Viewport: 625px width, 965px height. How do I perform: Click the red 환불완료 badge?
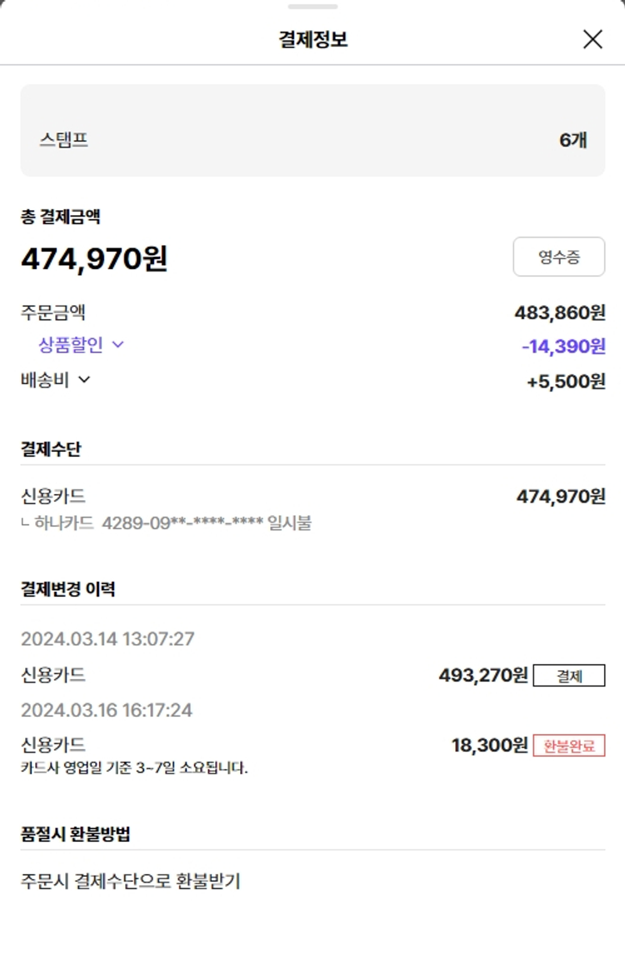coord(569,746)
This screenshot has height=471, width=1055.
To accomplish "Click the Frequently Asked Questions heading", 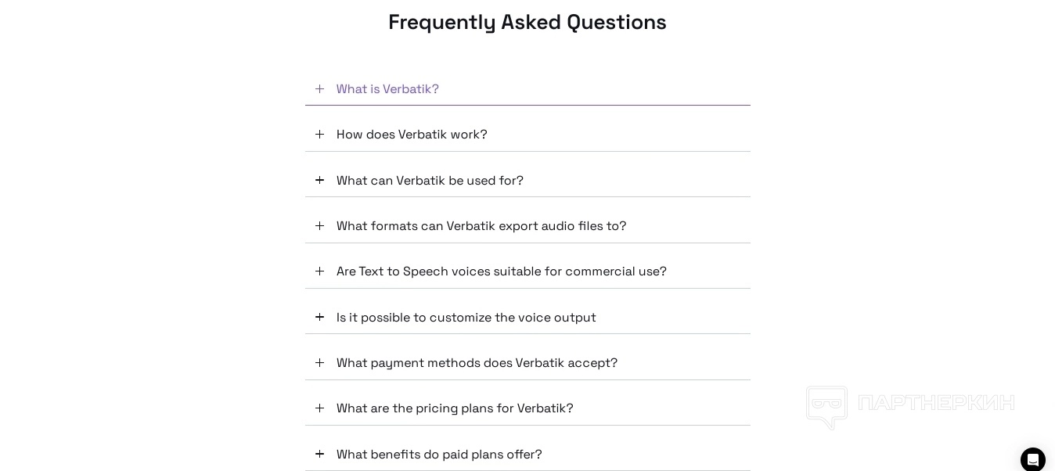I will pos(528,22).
——
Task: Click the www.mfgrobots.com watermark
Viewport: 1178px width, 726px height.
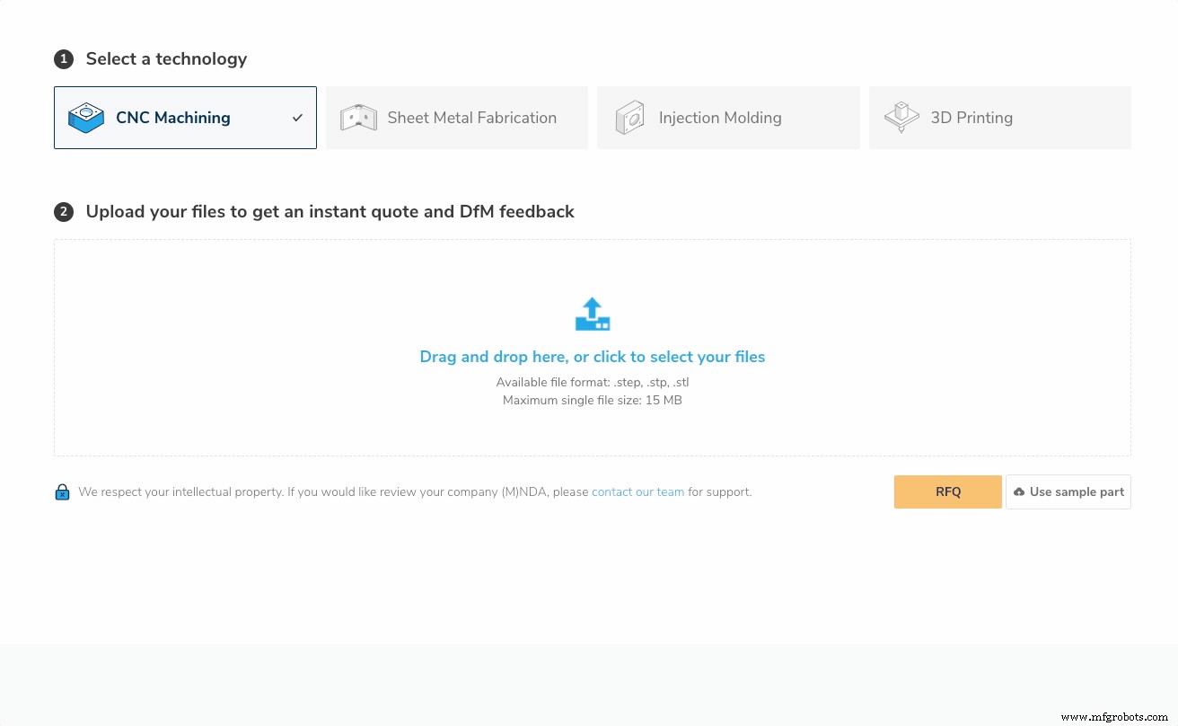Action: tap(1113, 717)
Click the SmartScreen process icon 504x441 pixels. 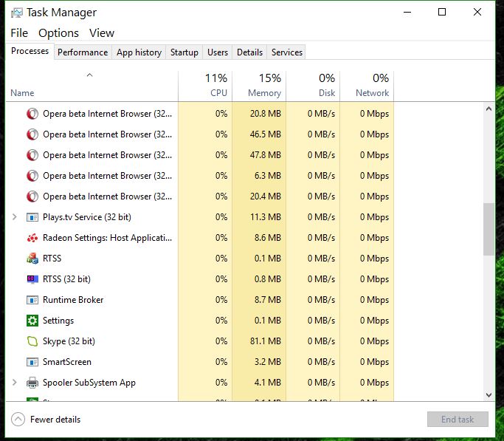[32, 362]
——
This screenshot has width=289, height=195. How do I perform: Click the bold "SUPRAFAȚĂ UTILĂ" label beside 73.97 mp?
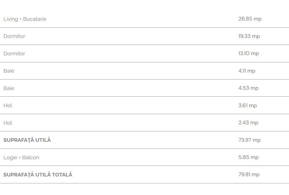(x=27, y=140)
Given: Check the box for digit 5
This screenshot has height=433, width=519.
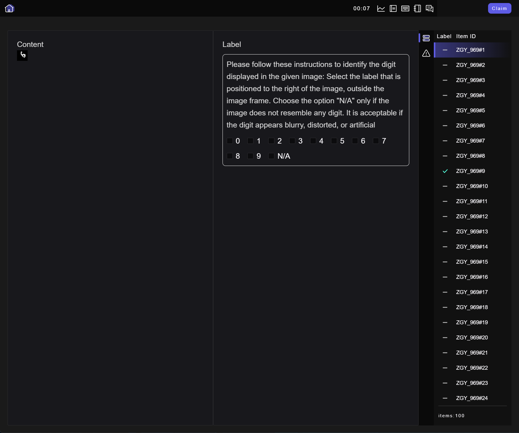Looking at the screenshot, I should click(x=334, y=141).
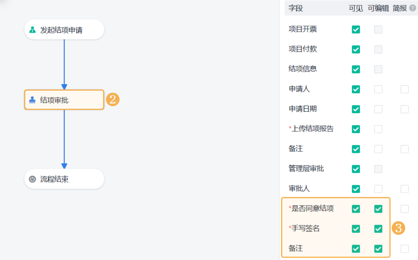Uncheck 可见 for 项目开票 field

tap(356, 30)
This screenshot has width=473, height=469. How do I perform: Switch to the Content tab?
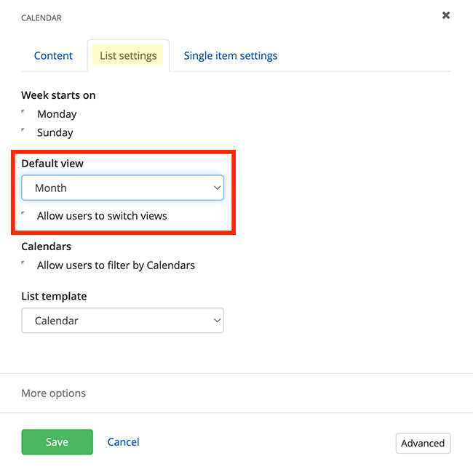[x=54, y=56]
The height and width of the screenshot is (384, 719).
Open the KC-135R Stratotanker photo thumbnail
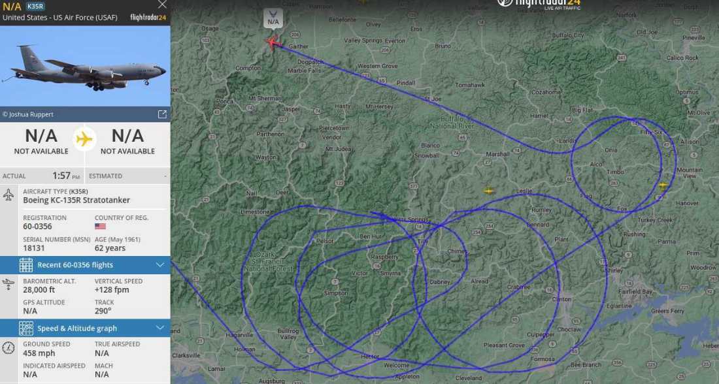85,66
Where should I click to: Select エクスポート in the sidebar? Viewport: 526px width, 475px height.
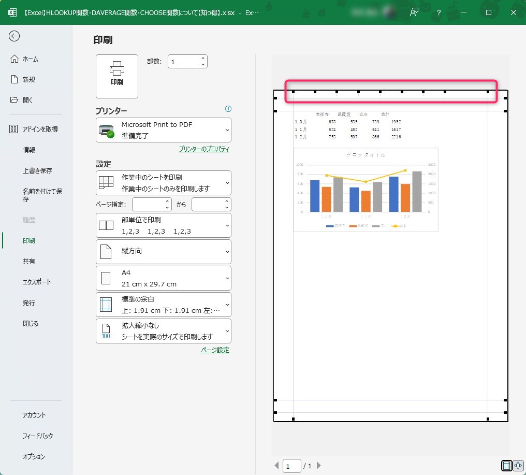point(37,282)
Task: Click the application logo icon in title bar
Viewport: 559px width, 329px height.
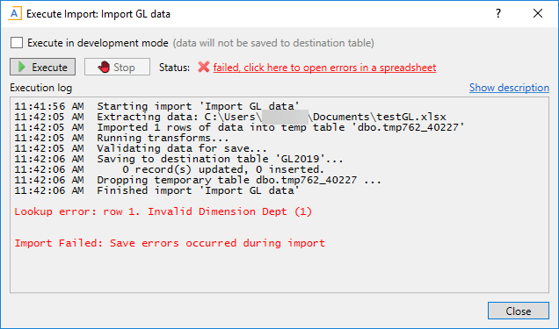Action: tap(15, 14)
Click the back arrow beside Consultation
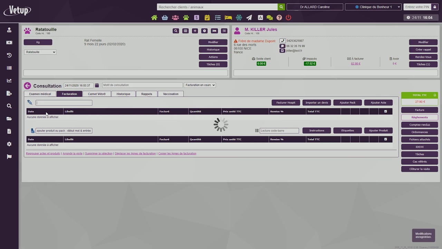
——
### Your goal
From the listing above, pick out every line that contains the word "This" and copy each one in full. Case counts.

### Reply
This screenshot has height=471, width=1055.
This screenshot has width=289, height=195. How do I perform: Click the bold "SUPRAFAȚĂ UTILĂ" label beside 73.97 mp?
This screenshot has height=433, width=519.
This screenshot has width=473, height=469. How do I perform: Switch to the Content tab?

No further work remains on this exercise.